The Derawar fort was also connected to other forts in Cholistan through a network of underground tunnels. On the ground floor, there were offices, a small prison, gallows, a water pond and residential rooms. It is believed that every Thursday, nawab sahib visited the fort and held an open court with his attendants, passing judgement on different cases, including those on capital crimes.
The fort attracts a large number of local, national and international tourists in the winters. Visitors used to be able to climb down to the underground section by a stairway, but today that is not possible as the tunneled pathways are blocked. Owing to its run-down condition, the entire fort may soon collapse, if authorities continued to neglect it. Tragically, tourists are also to blame, as they carelessly walk on various structures, eat at the site and throw trash inside the fort.
Only a decade ago, the fort was in a considerably good condition. Visitors used to walk in the tunnels for a mile or so and could see a network of tunnels leading to different rooms. But the stairs leading to the top of bastions have now collapsed. The majority of the bastions have developed cracks, with bricks from some falling off.
This historically significant fort presents an enormous and impressive structure in the heart of the Cholistan desert, but it is rapidly deteriorating and in need of immediate preventive measures for preservation. Otherwise, nation will lose this important heritage. At least UNESCO and other international organisations should come forward and protect the fort.
Derawar fort was first built in the 9th century AD by Rai Jajja Bhati, a Hindu ruler of the Bhati clan, as a tribute to Rawal Deoraj Bhati the king of Jaisalmer and Bahawalpur. The fort was initially known as Dera Rawal, and later referred to as Dera Rawar, which with the passage of time came to be pronounced Derawar, its present name.

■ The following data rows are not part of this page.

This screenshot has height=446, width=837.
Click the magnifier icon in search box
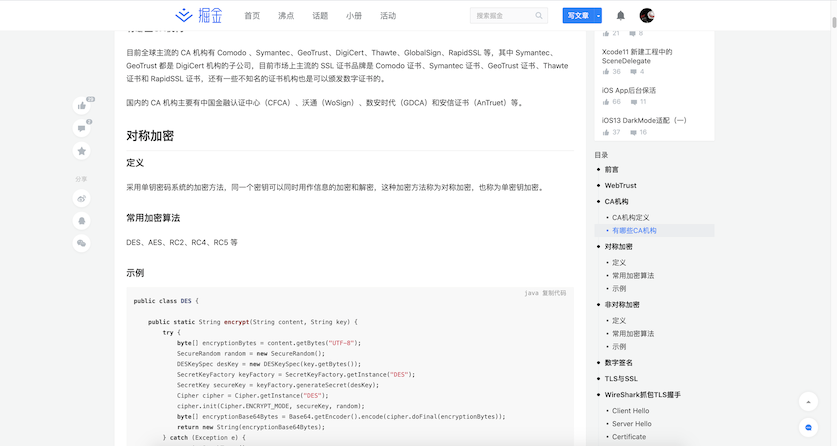tap(540, 16)
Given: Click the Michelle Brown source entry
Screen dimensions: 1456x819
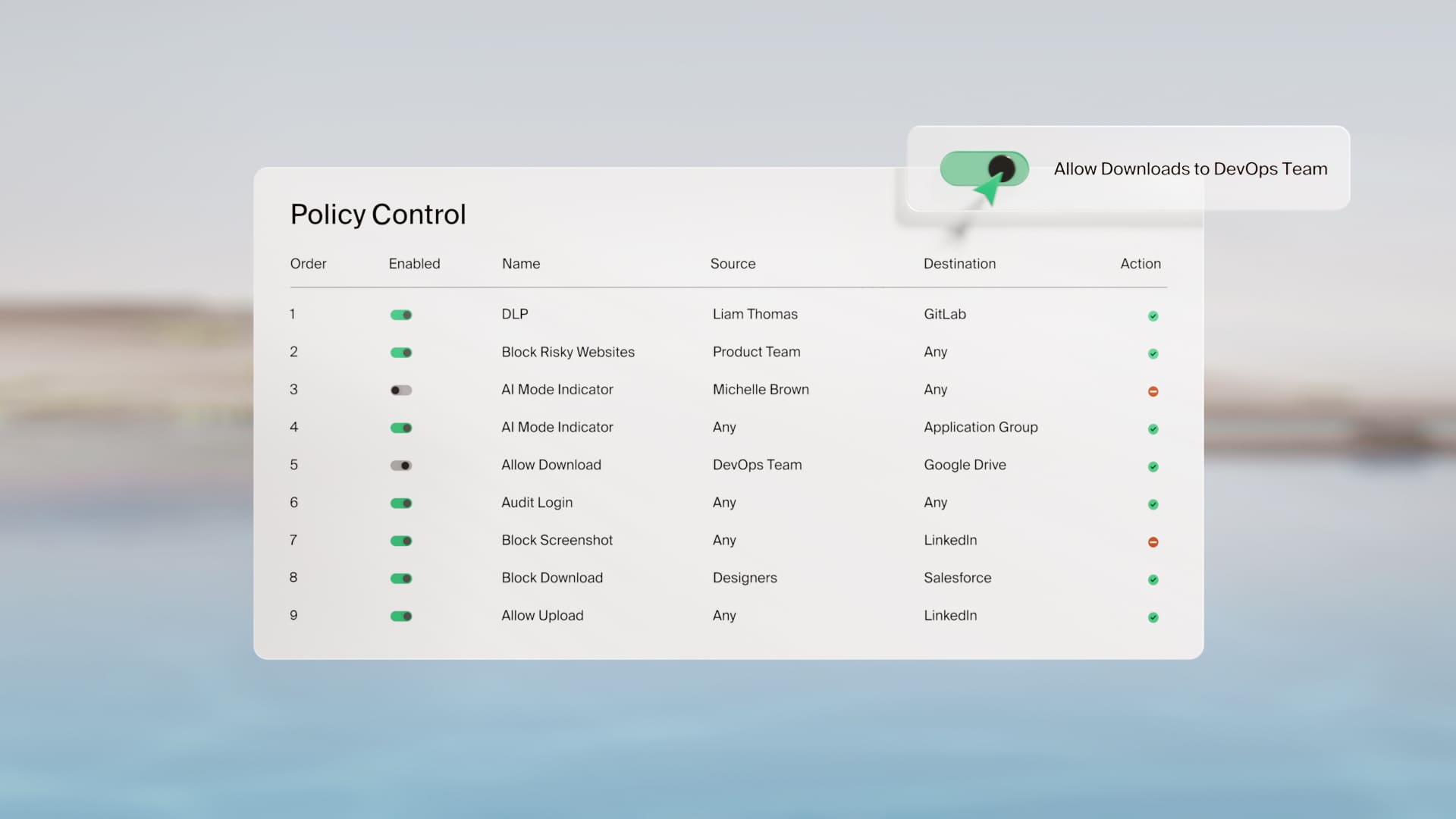Looking at the screenshot, I should 761,390.
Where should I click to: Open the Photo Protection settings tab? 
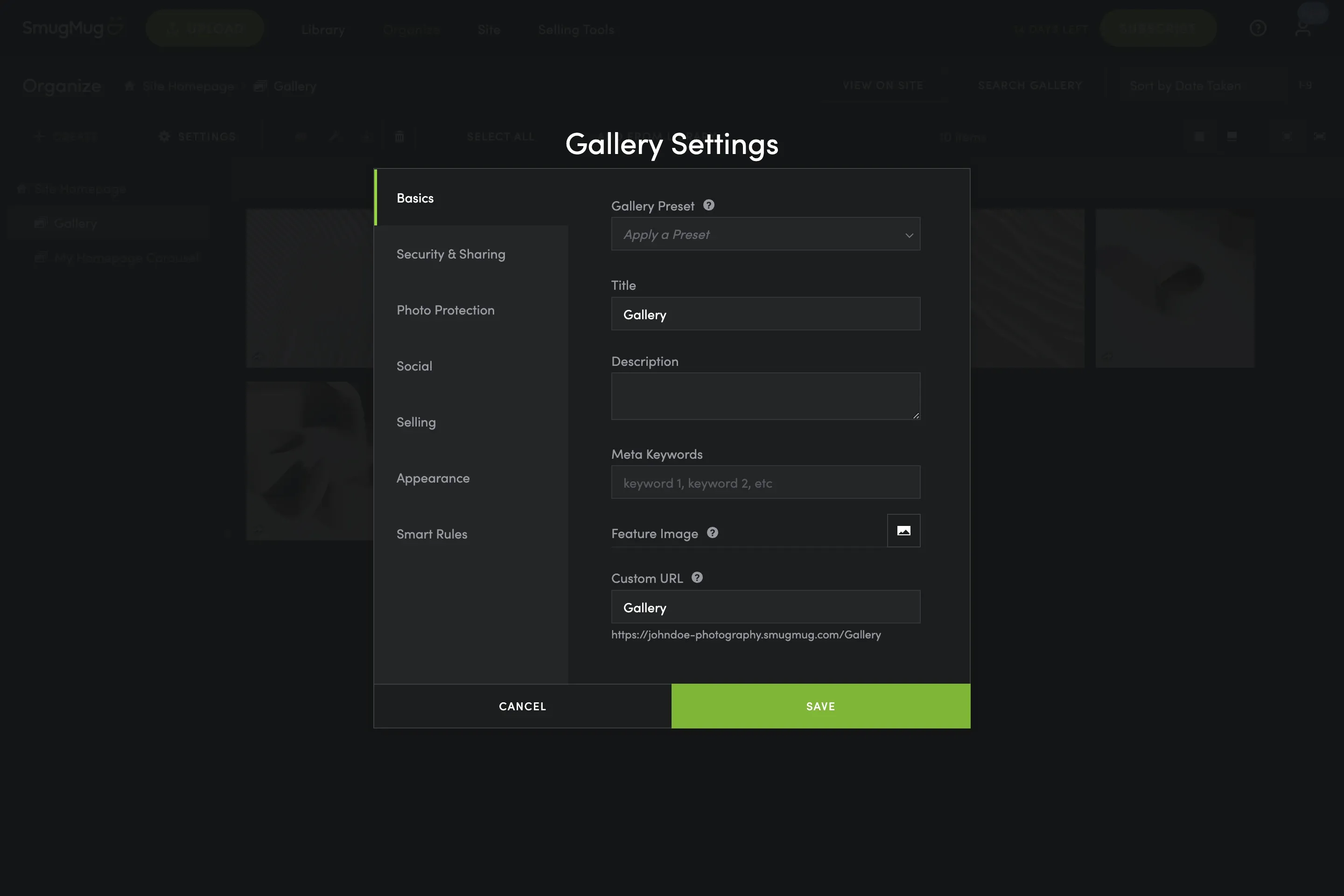click(x=446, y=310)
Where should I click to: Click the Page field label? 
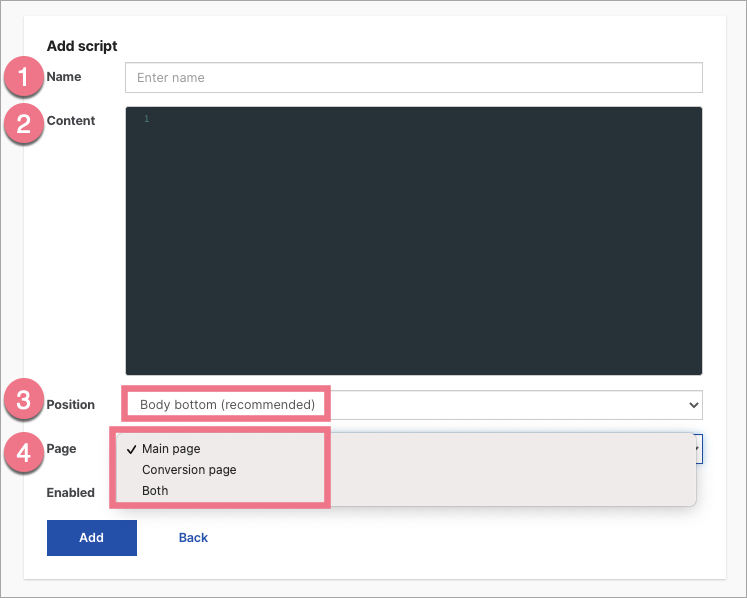61,449
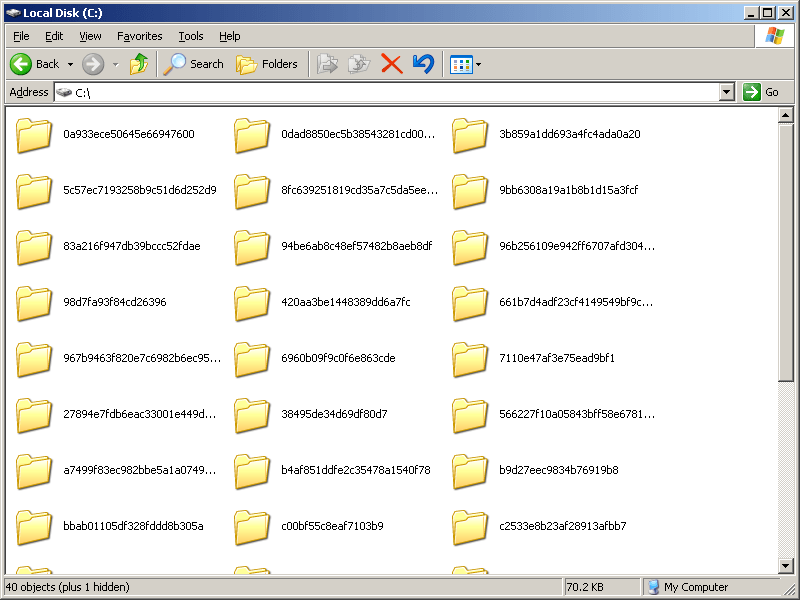The width and height of the screenshot is (800, 600).
Task: Select folder 0a933ece50645e66947600
Action: [x=130, y=135]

In the 18th century, the fort was taken over by Muslim Nawabs of Bahawalpur from the Shahotra tribe. It was later rebuilt in its current form in 1732 by the Abbasi ruler Nawab Sadeq Muhammad, but in 1747 the fort slipped from their hands owing to Bahawal Khan's preoccupations at Shikarpur.
Nawab Mubarak Khan took the stronghold back in 1804. Nawab Sadeq Muhammad Khan Abbasi V, the 12th and last ruler of Bahawalpur state, was born in the fort in 1904.